The results of our study demonstrate that there are significant correlations between the balance parameters based on frontal plane deflections between adult relatives. Together with the results provided in an accompanying paper (Bezulska et al., 2018), these observations extend what is known about correlations within families with respect to motor skills related to proprioception from muscle receptors and vestibular organs.
There are two possible reasons for the presence of correlations in balance parameters among relatives. First, it is possible that functional efficiency of the sensory system associated with balance (i.e., vestibular organ and/or muscle spindles) is hereditary. Second, it is possible that the functional efficiency of CNS structures (mainly of vestibular nuclei, cerebellum, and spinal cord) that are active while maintaining balance (Welch and Ting, 2014) has a genetic component.
The range of the equilibrium parameters that we investigated increased after prolonged running. It is known that muscle spindle afferents associated with the control of body position are modulated during activity. Moreover, muscle length changes during consciously performed physical activity, as well as during automated maintenance of vertical posture (Winter et al., 2005; Ansems et al., 2006; Allen et al., 2007, Allen et al., 2010); this probably modulates the activity of muscle receptors. These mechanisms may partly explain the observed deterioration in balance while under the influence of fatigue.
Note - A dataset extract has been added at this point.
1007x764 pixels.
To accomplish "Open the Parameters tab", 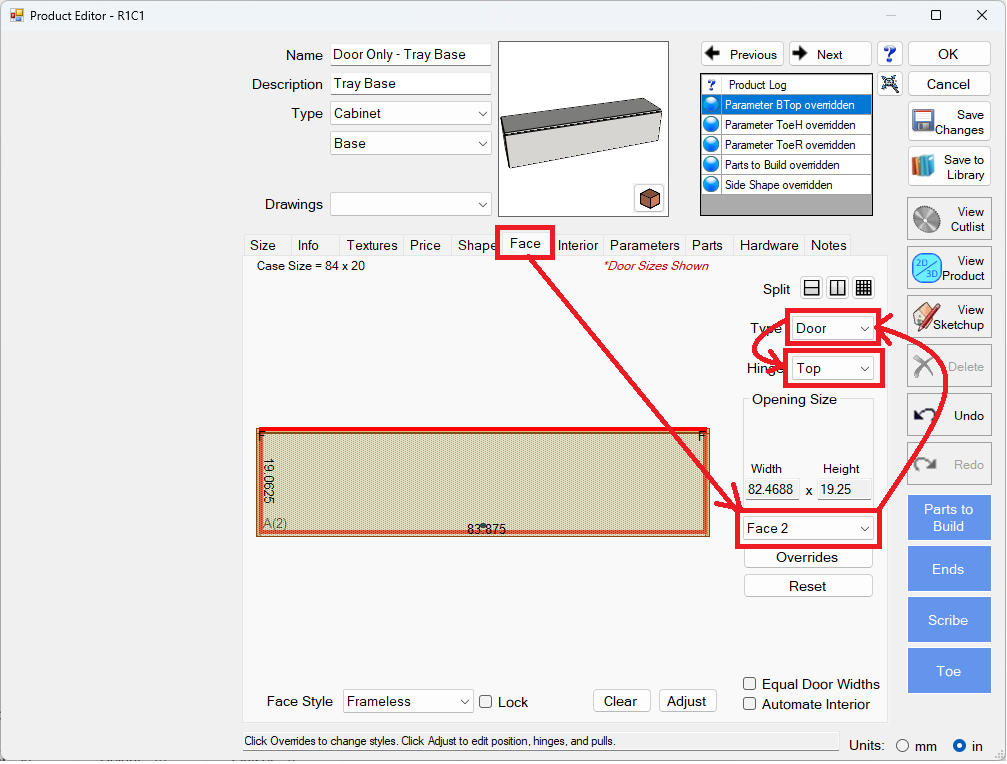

Physical exercise and fatigue did not affect the examined correlations, although the studied balance parameters increased (Figures 1–5). This observation is in concordance with data from the literature (Brito et al., 2012; Chaubet and Paillard, 2012; Arliani et al., 2013). The correlation coefficients increased, most likely as an effect of enlargement of the ranges of the analysed parameters and the similar degree to which fatigue influenced both fathers and sons. On the other hand, the increase in tested values may be explained by post-fatigue systemic changes (e.g., increased heart rate, uneven breathing, and discomfort associated with severe sweating), as well as by altered muscle receptor activity during exercise or slow adaptation of receptors after physical activity (Allen et al., 2010; Walsh et al., 2004, Walsh et al., 2010).
In the described experiments, the subjects maintained steady footing on the platform; thus, any movement of the body caused tilting of the head in different directions in the horizontal plane. However, the significant correlations found in the present study concerned parameters related to movements in the anteroposterior axis, most probably due to the lateral support of the body on both feet. The dominance of deflections in the anteroposterior axis of COPP has been confirmed in numerous studies (Błaszczyk and Orawiec, 2011). Many authors have stressed the significance of the plane in which the movement occurs (Ansems et al., 2006; Allen et al., 2007; Allen et al., 2010; Bekrater-Bodmann et al., 2012), which is associated with differences in proprioceptive information that are dependent on gravity (Winter et al., 2005).
In many sports the ability to maintain balance directly affects the sport results. Our results suggest that the ability to maintain equilibrium is hereditary, that conclusion can be useful to sport selection process in some disciplines, e.g. in shooting, archery. Moreover, the results of our study indicated that physical exercise and fatigue did not affect the examined correlations in measured balance parameters between fathers and their sons (values of correlation coefficients remained statistically significant). Thus, our results may be useful also to sport selection process, e.g. biathlon, ice skating, gymnastics.